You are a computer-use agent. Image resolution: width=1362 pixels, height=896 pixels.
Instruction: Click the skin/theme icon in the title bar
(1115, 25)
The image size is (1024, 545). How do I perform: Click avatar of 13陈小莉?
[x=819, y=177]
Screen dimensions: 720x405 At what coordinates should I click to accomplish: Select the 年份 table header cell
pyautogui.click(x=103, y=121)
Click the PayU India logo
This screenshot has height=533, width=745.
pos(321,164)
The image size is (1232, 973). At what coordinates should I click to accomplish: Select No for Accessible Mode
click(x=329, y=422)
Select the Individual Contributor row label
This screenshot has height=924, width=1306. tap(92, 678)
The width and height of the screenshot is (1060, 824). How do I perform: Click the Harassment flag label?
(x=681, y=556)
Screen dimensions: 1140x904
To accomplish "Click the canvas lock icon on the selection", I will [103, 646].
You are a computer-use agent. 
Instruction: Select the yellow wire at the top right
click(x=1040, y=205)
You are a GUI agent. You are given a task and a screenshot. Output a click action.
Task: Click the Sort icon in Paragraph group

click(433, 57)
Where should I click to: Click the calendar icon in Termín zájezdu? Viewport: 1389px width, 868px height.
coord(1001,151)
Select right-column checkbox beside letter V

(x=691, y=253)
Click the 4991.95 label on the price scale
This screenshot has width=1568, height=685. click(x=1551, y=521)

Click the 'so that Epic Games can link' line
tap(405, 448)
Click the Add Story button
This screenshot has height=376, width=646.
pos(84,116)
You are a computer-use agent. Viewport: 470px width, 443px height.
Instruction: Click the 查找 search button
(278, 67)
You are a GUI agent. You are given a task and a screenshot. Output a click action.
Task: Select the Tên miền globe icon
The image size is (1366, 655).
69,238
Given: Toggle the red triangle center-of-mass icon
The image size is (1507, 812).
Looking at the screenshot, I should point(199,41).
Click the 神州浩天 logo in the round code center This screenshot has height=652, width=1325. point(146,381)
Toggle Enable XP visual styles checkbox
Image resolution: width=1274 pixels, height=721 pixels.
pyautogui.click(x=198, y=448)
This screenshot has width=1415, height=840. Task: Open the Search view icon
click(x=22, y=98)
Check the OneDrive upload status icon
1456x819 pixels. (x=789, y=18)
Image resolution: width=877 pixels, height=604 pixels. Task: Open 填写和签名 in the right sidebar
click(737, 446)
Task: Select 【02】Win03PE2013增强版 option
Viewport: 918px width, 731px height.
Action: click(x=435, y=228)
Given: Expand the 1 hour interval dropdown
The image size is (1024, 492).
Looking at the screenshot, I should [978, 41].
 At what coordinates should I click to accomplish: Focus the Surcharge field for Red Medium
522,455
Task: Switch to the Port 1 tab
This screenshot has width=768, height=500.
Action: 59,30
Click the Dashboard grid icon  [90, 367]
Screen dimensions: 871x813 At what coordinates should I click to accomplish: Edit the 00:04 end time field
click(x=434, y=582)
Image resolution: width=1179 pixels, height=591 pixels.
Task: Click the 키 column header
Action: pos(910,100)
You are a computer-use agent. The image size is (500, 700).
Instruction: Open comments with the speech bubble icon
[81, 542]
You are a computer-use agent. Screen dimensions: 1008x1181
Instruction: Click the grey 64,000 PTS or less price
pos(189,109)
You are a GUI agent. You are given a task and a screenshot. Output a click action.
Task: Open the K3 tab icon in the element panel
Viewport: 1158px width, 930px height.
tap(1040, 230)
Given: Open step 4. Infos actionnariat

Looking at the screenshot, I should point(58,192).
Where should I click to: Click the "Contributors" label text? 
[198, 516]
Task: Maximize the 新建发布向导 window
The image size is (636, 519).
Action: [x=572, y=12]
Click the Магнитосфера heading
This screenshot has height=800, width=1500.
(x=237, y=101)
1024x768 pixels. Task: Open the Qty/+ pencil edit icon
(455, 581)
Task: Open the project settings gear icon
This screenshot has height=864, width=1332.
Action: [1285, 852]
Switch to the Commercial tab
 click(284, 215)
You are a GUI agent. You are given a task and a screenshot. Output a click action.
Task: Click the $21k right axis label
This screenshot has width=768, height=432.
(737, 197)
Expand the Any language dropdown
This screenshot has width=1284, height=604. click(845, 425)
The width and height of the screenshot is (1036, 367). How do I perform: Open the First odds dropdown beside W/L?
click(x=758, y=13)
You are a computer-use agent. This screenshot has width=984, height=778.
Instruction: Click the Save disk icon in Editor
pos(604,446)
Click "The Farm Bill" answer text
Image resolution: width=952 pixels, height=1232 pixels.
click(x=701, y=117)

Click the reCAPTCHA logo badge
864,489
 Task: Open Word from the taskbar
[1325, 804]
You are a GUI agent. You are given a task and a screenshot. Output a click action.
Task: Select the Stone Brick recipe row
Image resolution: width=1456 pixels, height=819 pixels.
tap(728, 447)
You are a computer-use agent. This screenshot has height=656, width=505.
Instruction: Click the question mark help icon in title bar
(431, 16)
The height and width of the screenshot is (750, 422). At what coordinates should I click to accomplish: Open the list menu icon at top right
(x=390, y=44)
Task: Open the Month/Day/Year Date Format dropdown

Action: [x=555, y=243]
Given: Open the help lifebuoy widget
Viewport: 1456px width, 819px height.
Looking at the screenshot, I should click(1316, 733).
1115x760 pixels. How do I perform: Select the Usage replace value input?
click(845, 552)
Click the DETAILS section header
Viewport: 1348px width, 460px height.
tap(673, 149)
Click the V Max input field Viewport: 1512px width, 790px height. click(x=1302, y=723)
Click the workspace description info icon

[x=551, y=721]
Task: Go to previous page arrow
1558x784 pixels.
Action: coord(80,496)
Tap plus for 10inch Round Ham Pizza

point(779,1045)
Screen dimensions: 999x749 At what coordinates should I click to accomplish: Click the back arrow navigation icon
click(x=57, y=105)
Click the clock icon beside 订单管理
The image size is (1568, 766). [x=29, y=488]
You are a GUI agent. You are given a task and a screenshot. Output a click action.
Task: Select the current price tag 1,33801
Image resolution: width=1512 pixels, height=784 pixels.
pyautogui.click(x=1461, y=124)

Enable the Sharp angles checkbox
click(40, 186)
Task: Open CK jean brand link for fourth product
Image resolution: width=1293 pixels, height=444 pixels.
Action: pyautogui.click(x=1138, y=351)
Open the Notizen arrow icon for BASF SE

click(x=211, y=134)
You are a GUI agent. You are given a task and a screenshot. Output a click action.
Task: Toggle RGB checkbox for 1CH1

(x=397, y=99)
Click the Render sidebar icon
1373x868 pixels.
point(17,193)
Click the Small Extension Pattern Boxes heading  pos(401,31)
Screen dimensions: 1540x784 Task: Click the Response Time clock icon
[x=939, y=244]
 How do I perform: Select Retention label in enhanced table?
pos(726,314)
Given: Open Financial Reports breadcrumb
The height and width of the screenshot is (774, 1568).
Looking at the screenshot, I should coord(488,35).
——
Reproduce each of the rows above verbatim, keeping their order and line breaks intact.

▶ **SOLUTION TO THIS EXERCISE**:
You are a computer-use agent. Image resolution: width=1362 pixels, height=896 pixels.
Instruction: Click the skin/theme icon in the title bar
(1115, 25)
The image size is (1024, 545). How do I perform: Click avatar of 13陈小莉?
[x=819, y=177]
Screen dimensions: 720x405 At what coordinates should I click to accomplish: Select the 年份 table header cell
pyautogui.click(x=103, y=121)
Click the PayU India logo
This screenshot has height=533, width=745.
pos(321,164)
The image size is (1232, 973). At what coordinates should I click to accomplish: Select No for Accessible Mode
click(x=329, y=422)
Select the Individual Contributor row label
This screenshot has height=924, width=1306. tap(92, 678)
The width and height of the screenshot is (1060, 824). How do I perform: Click the Harassment flag label?
(x=681, y=556)
Screen dimensions: 1140x904
To accomplish "Click the canvas lock icon on the selection", I will [103, 646].
You are a computer-use agent. 
Instruction: Select the yellow wire at the top right
click(x=1040, y=205)
You are a GUI agent. You are given a task and a screenshot. Output a click action.
Task: Click the Sort icon in Paragraph group

click(433, 57)
Where should I click to: Click the calendar icon in Termín zájezdu? Viewport: 1389px width, 868px height.
coord(1001,151)
Select right-column checkbox beside letter V

(x=691, y=253)
Click the 4991.95 label on the price scale
This screenshot has width=1568, height=685. click(x=1551, y=521)

Click the 'so that Epic Games can link' line
tap(405, 448)
Click the Add Story button
This screenshot has height=376, width=646.
pos(84,116)
You are a computer-use agent. Viewport: 470px width, 443px height.
Instruction: Click the 查找 search button
(278, 67)
You are a GUI agent. You are given a task and a screenshot. Output a click action.
Task: Select the Tên miền globe icon
The image size is (1366, 655).
69,238
Given: Toggle the red triangle center-of-mass icon
The image size is (1507, 812).
Looking at the screenshot, I should point(199,41).
Click the 神州浩天 logo in the round code center This screenshot has height=652, width=1325. point(146,381)
Toggle Enable XP visual styles checkbox
Image resolution: width=1274 pixels, height=721 pixels.
pyautogui.click(x=198, y=448)
This screenshot has width=1415, height=840. Task: Open the Search view icon
click(x=22, y=98)
Check the OneDrive upload status icon
1456x819 pixels. (x=789, y=18)
Image resolution: width=877 pixels, height=604 pixels. Task: Open 填写和签名 in the right sidebar
click(737, 446)
Task: Select 【02】Win03PE2013增强版 option
Viewport: 918px width, 731px height.
Action: click(x=435, y=228)
Given: Expand the 1 hour interval dropdown
The image size is (1024, 492).
Looking at the screenshot, I should [978, 41].
 At what coordinates should I click to accomplish: Focus the Surcharge field for Red Medium
522,455
Task: Switch to the Port 1 tab
This screenshot has width=768, height=500.
Action: 59,30
Click the Dashboard grid icon  [90, 367]
Screen dimensions: 871x813 At what coordinates should I click to accomplish: Edit the 00:04 end time field
click(x=434, y=582)
Image resolution: width=1179 pixels, height=591 pixels.
Task: Click the 키 column header
Action: pos(910,100)
You are a computer-use agent. The image size is (500, 700).
Instruction: Open comments with the speech bubble icon
[81, 542]
You are a computer-use agent. Screen dimensions: 1008x1181
Instruction: Click the grey 64,000 PTS or less price
pos(189,109)
You are a GUI agent. You are given a task and a screenshot. Output a click action.
Task: Open the K3 tab icon in the element panel
Viewport: 1158px width, 930px height.
tap(1040, 230)
Given: Open step 4. Infos actionnariat

Looking at the screenshot, I should point(58,192).
Where should I click to: Click the "Contributors" label text? 
[198, 516]
Task: Maximize the 新建发布向导 window
The image size is (636, 519).
Action: [x=572, y=12]
Click the Магнитосфера heading
This screenshot has height=800, width=1500.
(x=237, y=101)
1024x768 pixels. Task: Open the Qty/+ pencil edit icon
(455, 581)
Task: Open the project settings gear icon
This screenshot has height=864, width=1332.
Action: [1285, 852]
Switch to the Commercial tab
 click(284, 215)
You are a GUI agent. You are given a task and a screenshot. Output a click action.
Task: Click the $21k right axis label
This screenshot has width=768, height=432.
(737, 197)
Expand the Any language dropdown
This screenshot has width=1284, height=604. click(845, 425)
The width and height of the screenshot is (1036, 367). How do I perform: Open the First odds dropdown beside W/L?
click(x=758, y=13)
You are a computer-use agent. This screenshot has width=984, height=778.
Instruction: Click the Save disk icon in Editor
pos(604,446)
Click "The Farm Bill" answer text
Image resolution: width=952 pixels, height=1232 pixels.
click(x=701, y=117)

Click the reCAPTCHA logo badge
864,489
 Task: Open Word from the taskbar
[1325, 804]
You are a GUI agent. You are given a task and a screenshot. Output a click action.
Task: Select the Stone Brick recipe row
Image resolution: width=1456 pixels, height=819 pixels.
tap(728, 447)
You are a computer-use agent. This screenshot has height=656, width=505.
Instruction: Click the question mark help icon in title bar
(431, 16)
The height and width of the screenshot is (750, 422). At what coordinates should I click to accomplish: Open the list menu icon at top right
(x=390, y=44)
Task: Open the Month/Day/Year Date Format dropdown

Action: [x=555, y=243]
Given: Open the help lifebuoy widget
Viewport: 1456px width, 819px height.
Looking at the screenshot, I should click(1316, 733).
1115x760 pixels. How do I perform: Select the Usage replace value input?
click(845, 552)
Click the DETAILS section header
Viewport: 1348px width, 460px height.
tap(673, 149)
Click the V Max input field Viewport: 1512px width, 790px height. click(x=1302, y=723)
Click the workspace description info icon

[x=551, y=721]
Task: Go to previous page arrow
1558x784 pixels.
Action: coord(80,496)
Tap plus for 10inch Round Ham Pizza

point(779,1045)
Screen dimensions: 999x749 At what coordinates should I click to accomplish: Click the back arrow navigation icon
click(x=57, y=105)
Click the clock icon beside 订单管理
The image size is (1568, 766). [x=29, y=488]
You are a GUI agent. You are given a task and a screenshot. Output a click action.
Task: Select the current price tag 1,33801
Image resolution: width=1512 pixels, height=784 pixels.
pyautogui.click(x=1461, y=124)

Enable the Sharp angles checkbox
click(40, 186)
Task: Open CK jean brand link for fourth product
Image resolution: width=1293 pixels, height=444 pixels.
Action: pyautogui.click(x=1138, y=351)
Open the Notizen arrow icon for BASF SE

click(x=211, y=134)
You are a GUI agent. You are given a task and a screenshot. Output a click action.
Task: Toggle RGB checkbox for 1CH1

(x=397, y=99)
Click the Render sidebar icon
1373x868 pixels.
point(17,193)
Click the Small Extension Pattern Boxes heading  pos(401,31)
Screen dimensions: 1540x784 Task: Click the Response Time clock icon
[x=939, y=244]
 How do I perform: Select Retention label in enhanced table?
pos(726,314)
Given: Open Financial Reports breadcrumb
The height and width of the screenshot is (774, 1568).
Looking at the screenshot, I should coord(488,35).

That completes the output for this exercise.